* _WHAT YOU NEED TO DO_
Across the entries, count the lines that include "list" and report only that number.

--- INPUT Enclosed Below ---

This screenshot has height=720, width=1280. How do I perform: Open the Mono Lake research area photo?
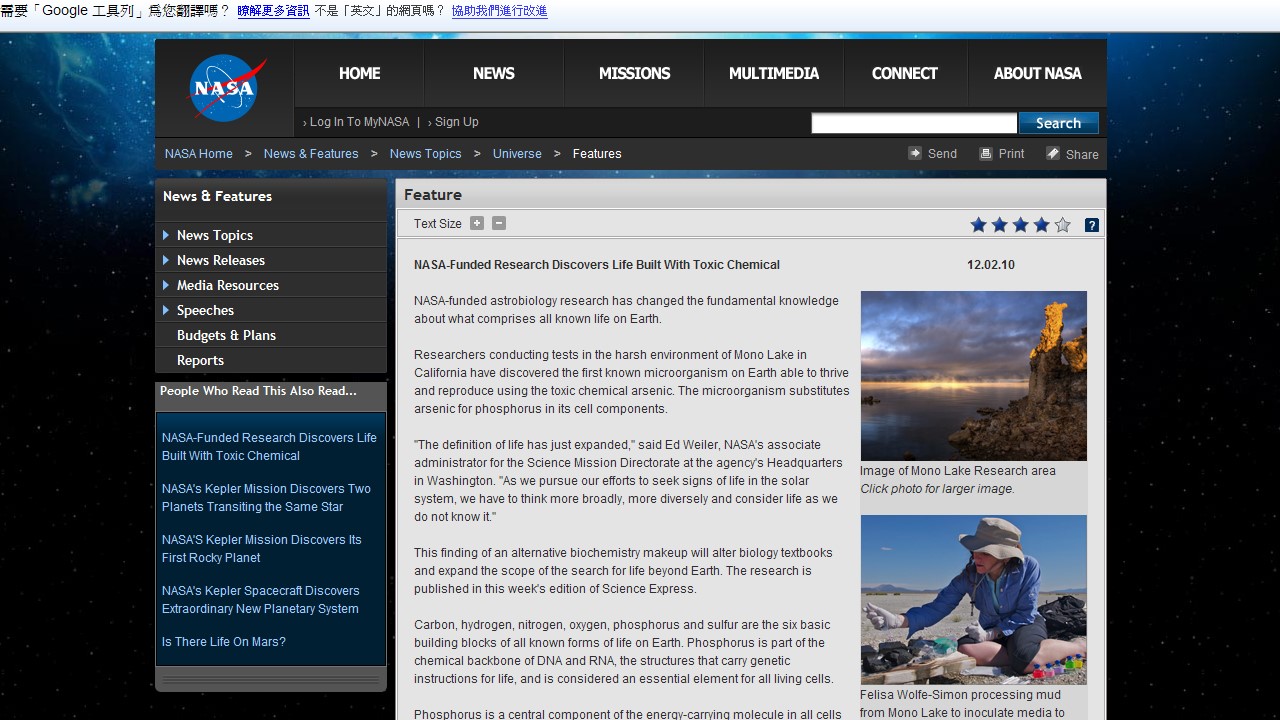pyautogui.click(x=973, y=376)
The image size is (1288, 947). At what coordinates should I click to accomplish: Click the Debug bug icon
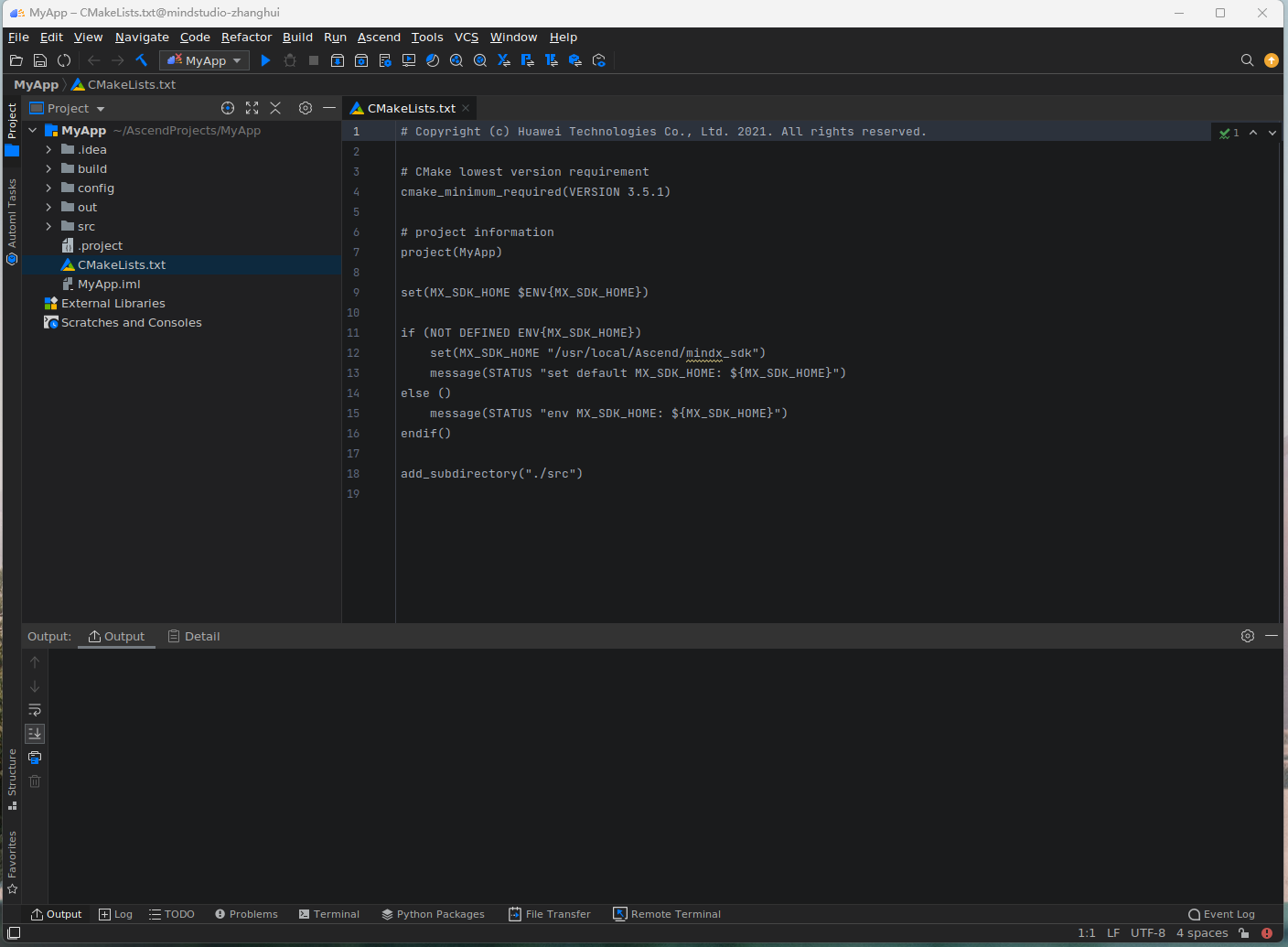point(290,60)
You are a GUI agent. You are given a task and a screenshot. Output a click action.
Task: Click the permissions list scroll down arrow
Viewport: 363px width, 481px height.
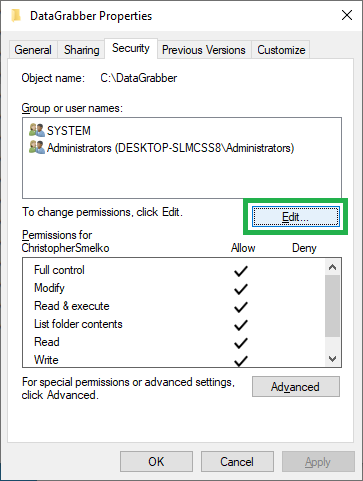pos(332,359)
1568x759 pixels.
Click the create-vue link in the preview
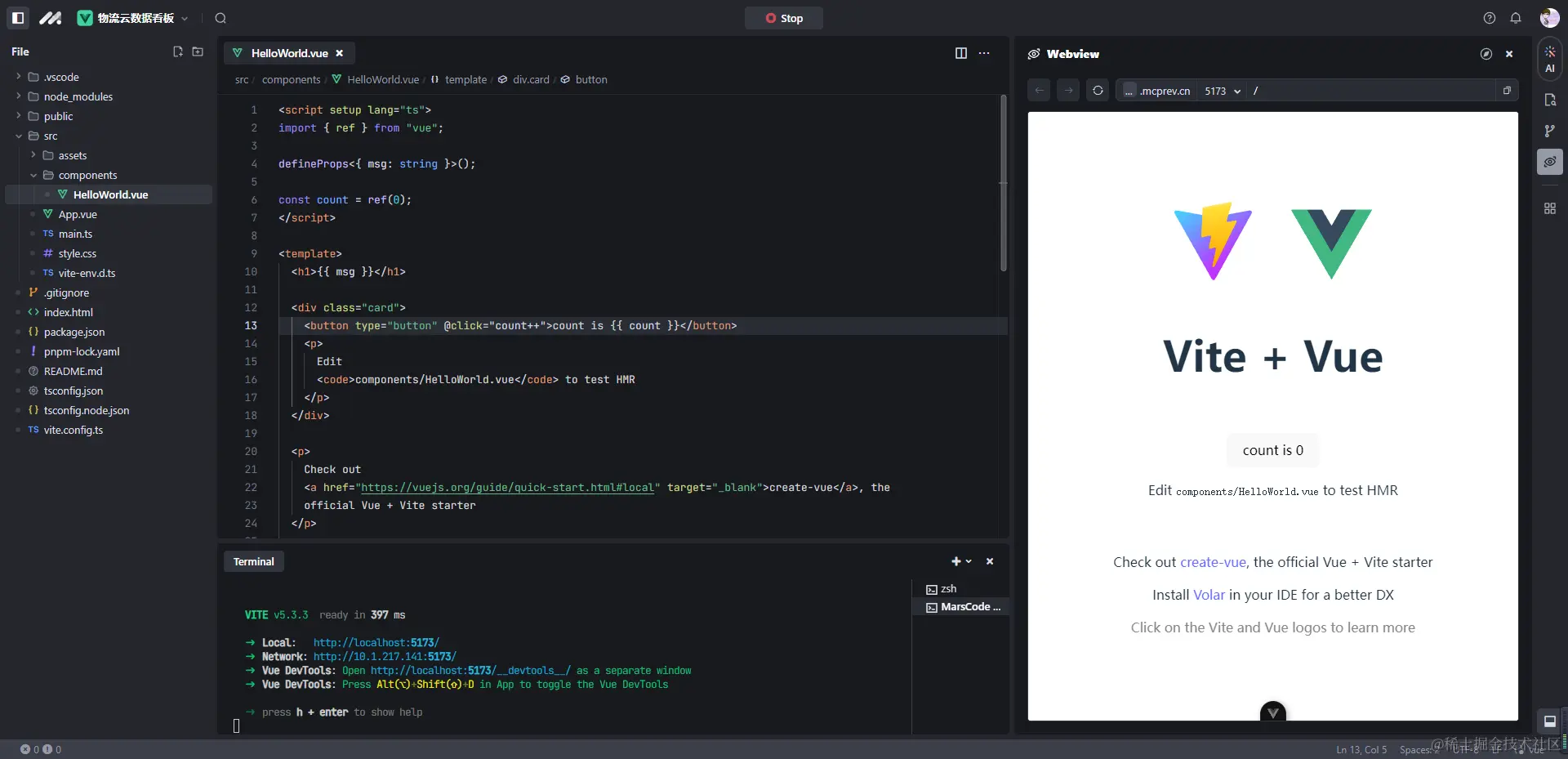click(1213, 562)
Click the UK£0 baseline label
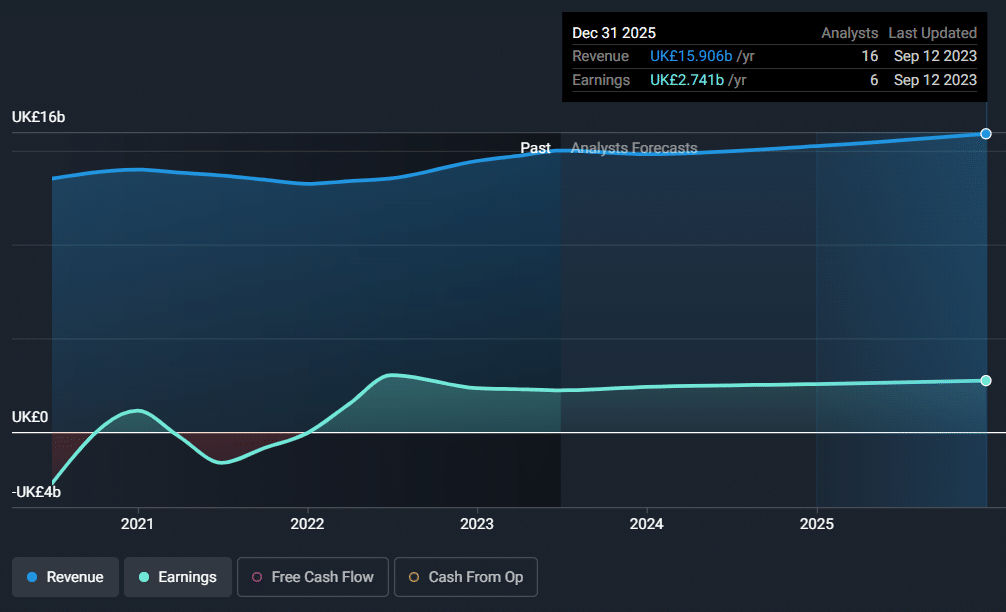 point(30,417)
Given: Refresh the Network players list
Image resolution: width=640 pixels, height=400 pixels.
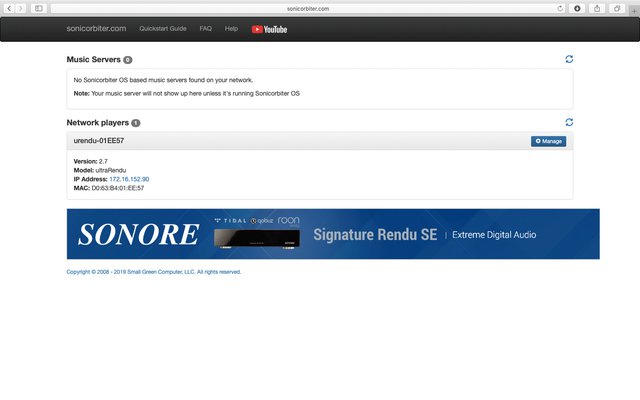Looking at the screenshot, I should point(569,122).
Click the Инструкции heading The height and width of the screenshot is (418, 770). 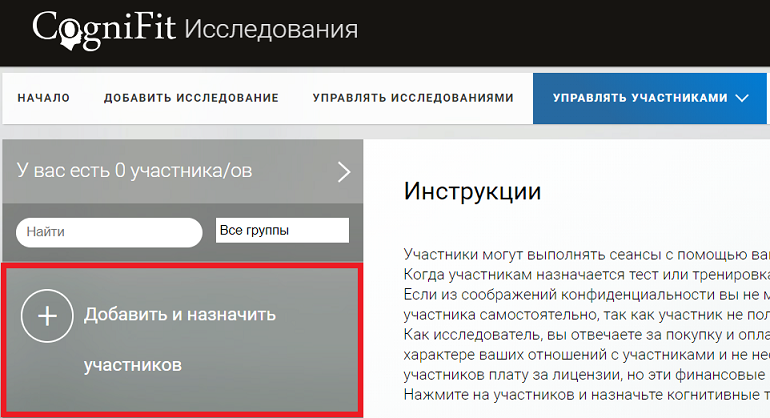(472, 191)
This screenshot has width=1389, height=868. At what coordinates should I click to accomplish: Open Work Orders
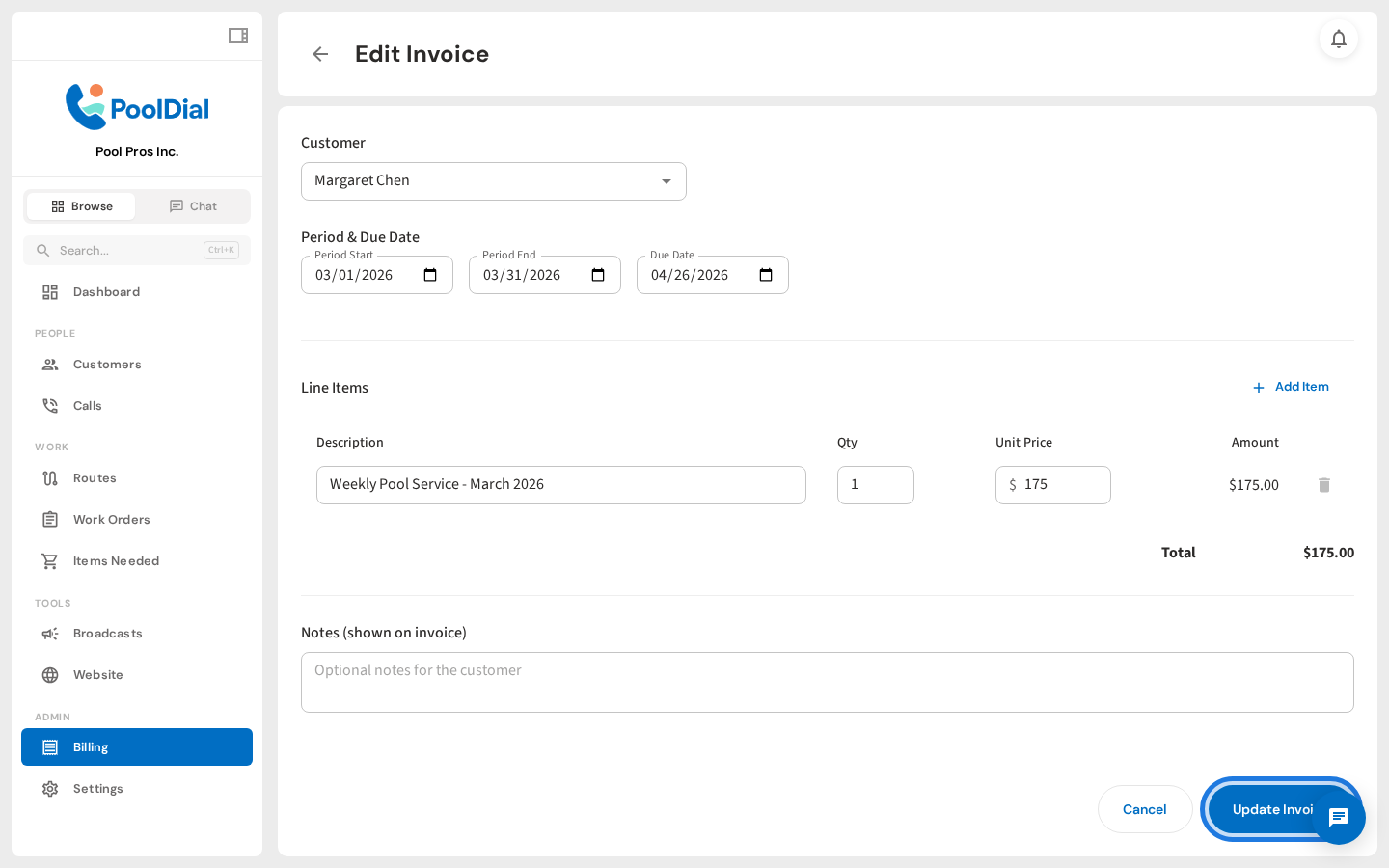[x=111, y=519]
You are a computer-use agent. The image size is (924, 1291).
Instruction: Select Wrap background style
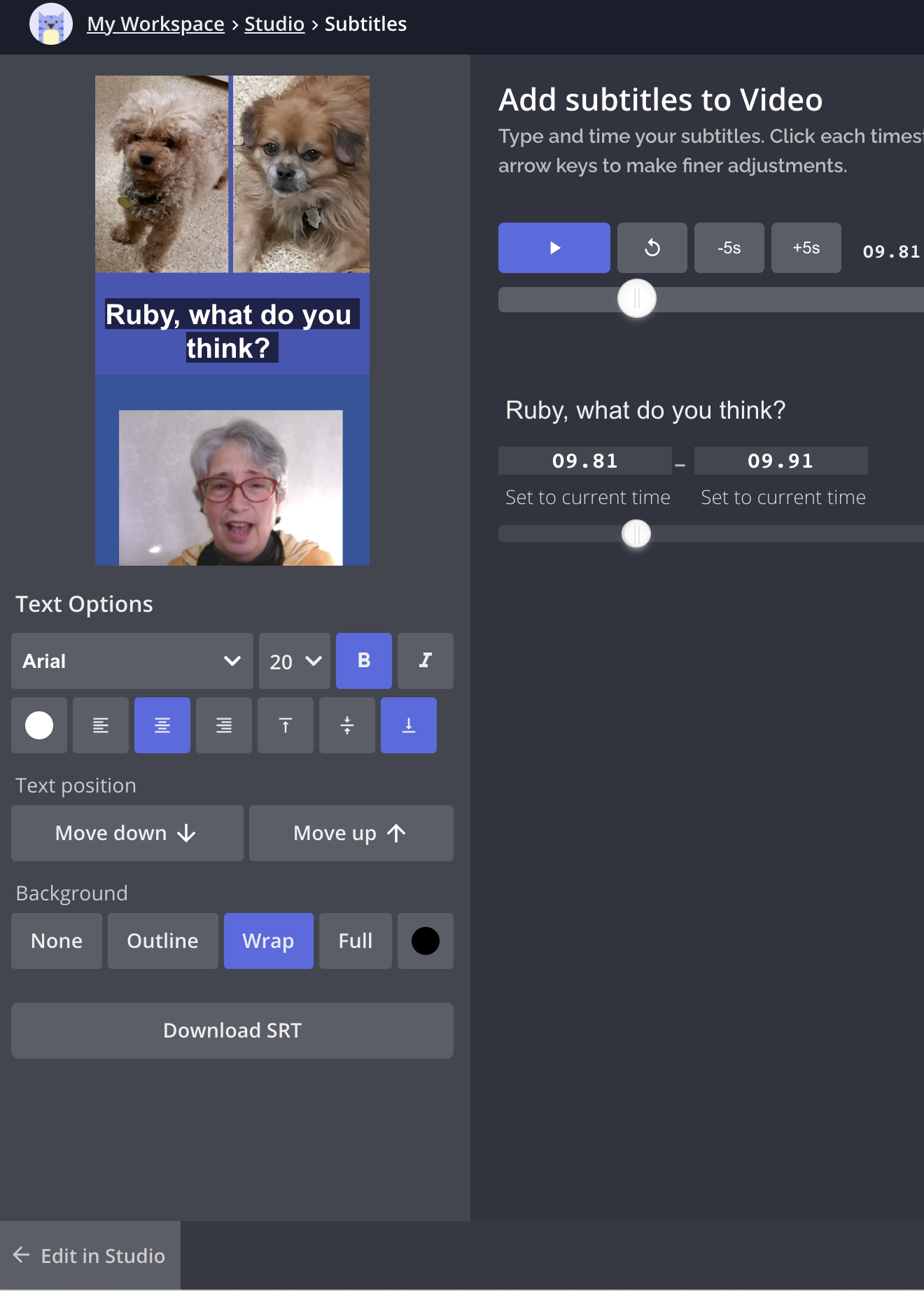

--- End of Enclosed INPUT ---

* _EXERCISE RESULT_
2